Creation


Darwin, Hooker & Huxley
Image courtesy Icon Film Distribution © 2009
This article was first published on Culturewatch.org. © Tony Watkins, 2010

Today sees the release in UK cinemas of Creation, marking the 200th anniversary of Charles Darwin’s birth. Husband and wife Paul Bettany and Jennifer Connelly give beautifully nuanced performances as Charles and Emma Darwin experiencing a difficult period of life. Directed by Jon Amiel, it’s a touching, unconventional biopic which looks at Darwin’s ideas, tensions in his marriage and his crumbling faith.

Primarily set in 1858, the year before On the Origin of the Species was published, the film has many flashbacks revealing Darwin’s struggles during the previous years. The key event was the death of his eldest daughter, Annie (Martha West). Charles was an unusually devoted father for his day, and Annie was his favourite child. He was with her, caring for her, while she died at the age of ten, far from home and the rest of the family. Her untimely death devastated him, and it made deeply personal what had been an intellectual struggle for years: the problem of suffering.

His careful observations of nature had confronted him with a brutal struggle for survival. It seemed utterly contrary to the agreeable world of William Paley’s Natural Theology, which had once greatly impressed Darwin. As the years went by, he never lost his conviction that a creator was behind the existence of the universe, but he doubted that God had any further involvement in it. He described himself as an agnostic, but his agnosticism had a distinctively deist hue.

Creation has been hailed by some as a celebration of atheism. On the Guardian website, Ariane Sherine described it as, ‘one of the most robust defences of atheism and agnosticism ever to appear in a mainstream film.’ It really isn’t. The one character who gives a strong atheist line is Thomas Huxley (Toby Jones), but he is portrayed as arrogant and bullying. He claims, like certain outspoken atheists today, that Darwin’s ideas have killed God, and that science and religion are at war.

Darwin himself doesn’t see it this way. Bettany portrays him as being distressed by this antagonism and anxious about the social consequences of undermining belief in God. Yes, we do see him lose faith in a personal, benevolent God, but it’s too simplistic to see this as simply a consequence of his scientific ideas, as Nick Spencer makes clear, also on the Guardian website and in his book, Darwin and God.

Emma Darwin is an important ingredient in the story.
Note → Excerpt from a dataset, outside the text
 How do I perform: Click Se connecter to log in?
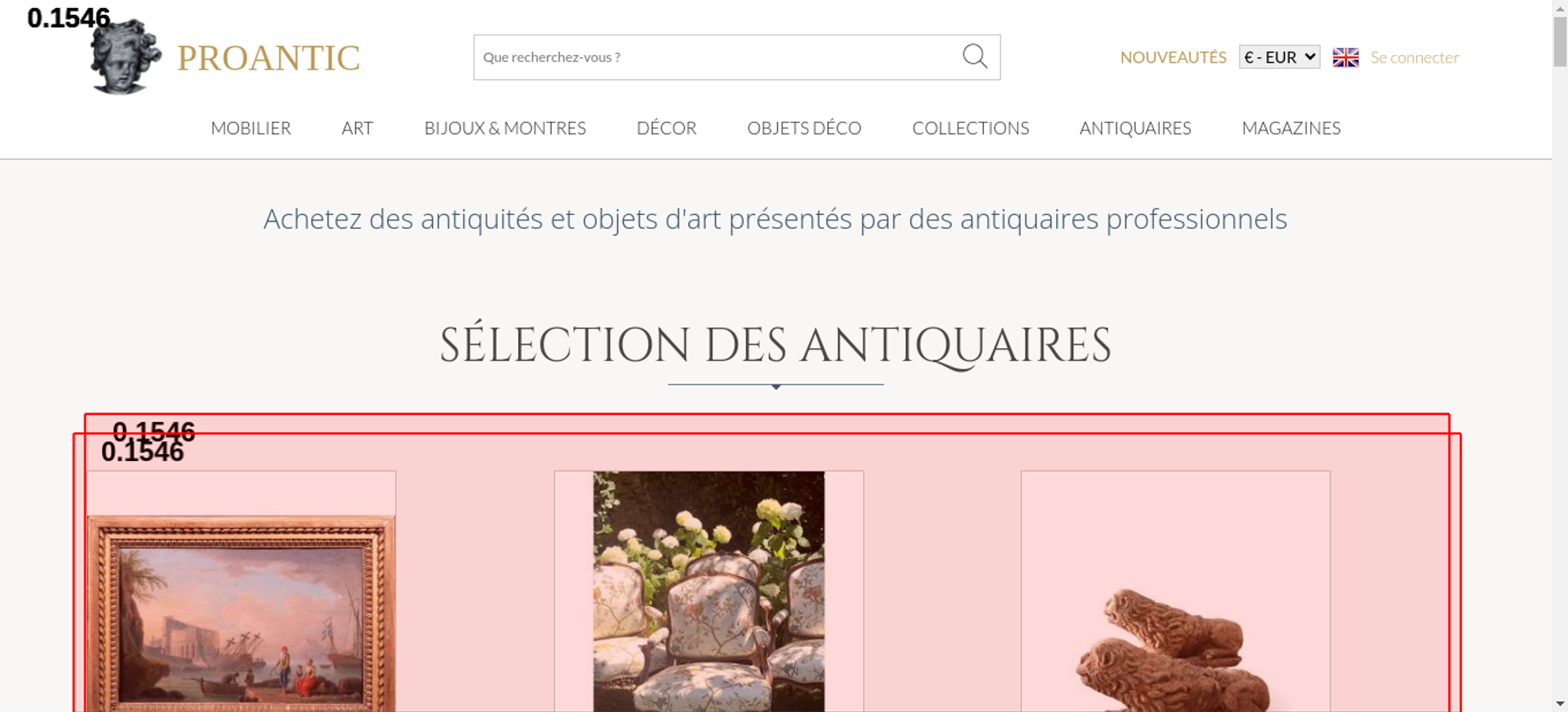[1414, 57]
She was a committed, thoughtful Christian and Creation shows her real concern for her husband’s spiritual well-being. Letters reveal, however, that it wasn’t Charles’s ideas which were the real issue, but the fact that he was too preoccupied with scientific proof: he couldn’t engage with the possibility that God may also reveal truth in ways that are outside the scope of science. At the end of the film, Charles asks Emma to decide whether or not Origin should be published. It’s a clever way of dramatising a discussion that must have taken place between them. Emma calls herself his ‘accomplice’ for agreeing to publication, but she would never have done so if she thought his ideas really undermine belief in God.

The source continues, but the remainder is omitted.